Read all about astronaut hygiene below. It'll make you extremely thankful that you can take an actual shower any time you want.
The whole zero gravity thing makes standard sinks and showers completely pointless in space. The water would float away instead of flowing down a faucet. In order to wash their hair, an astronaut uses a waterless shampoo that does not require rinsing and does not produce foam. Some water may be used to aid the process via direct application to the scalp, but it must be carefully dried with a towel afterward to prevent damage to equipment.
If they brush their hair, an astronaut needs to be careful of any stray hairs that float away. Stray hairs can potentially get into an astronaut's eyes or be inhaled into their lungs.
On average, it takes an astronaut about ten extra minutes to use the restroom. Astronauts even have to go through space's version of potty training to make sure they are doing all the necessary steps.
First, an astronaut must secure themselves to the toilet seat using special straps on their legs to make sure they do not float away. If they plan to urinate, the astronaut uses a personal urination funnel, which is attached to a hose on the wall and works like a vacuum. The vacuum's fan sucks up the liquid and dumps it into a tank.

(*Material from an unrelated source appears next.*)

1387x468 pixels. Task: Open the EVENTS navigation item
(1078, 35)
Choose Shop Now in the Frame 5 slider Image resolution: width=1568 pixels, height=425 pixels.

If the astronaut has to defecate, they need to put a special bag inside the toilet to hold the waste. Next, they use a vacuum to contain the waste and a fan to freshen the air. The closed bag is stored underneath the toilet until it can be safely disposed of.
Brushing your teeth is perhaps even more important in space than on planet Earth. Due to atmospheric changes on a spacecraft, a cavity has the potential to be even more painful.
Dental equipment is just about the same in space; an astronaut uses a regular toothbrush and toothpaste. However, they do not have a sink, and therefore no running water. To brush their teeth, a space station is rigged with tiny pieces of velcro that hold capless toothpaste tubes for easy application. An astronaut can wet their toothbrush by using a straw in a water bag.
Without a sink to spit in after they're done brushing, an astronaut either swallows the toothpaste (it's edible) or spits into a washcloth.
Just like you would bring a toiletry bag on vacation, every astronaut is given a personal hygiene kit before taking off on a space mission. The kit includes everything that a space traveler will need to keep clean during their time away from Earth.
These kits feature all the hygiene basics like deodorant, soap, hairbrush, toothpaste, toothbrush, dental floss, shavers, body cream, and lip balm. Astronauts can even select which brands of items they prefer to use.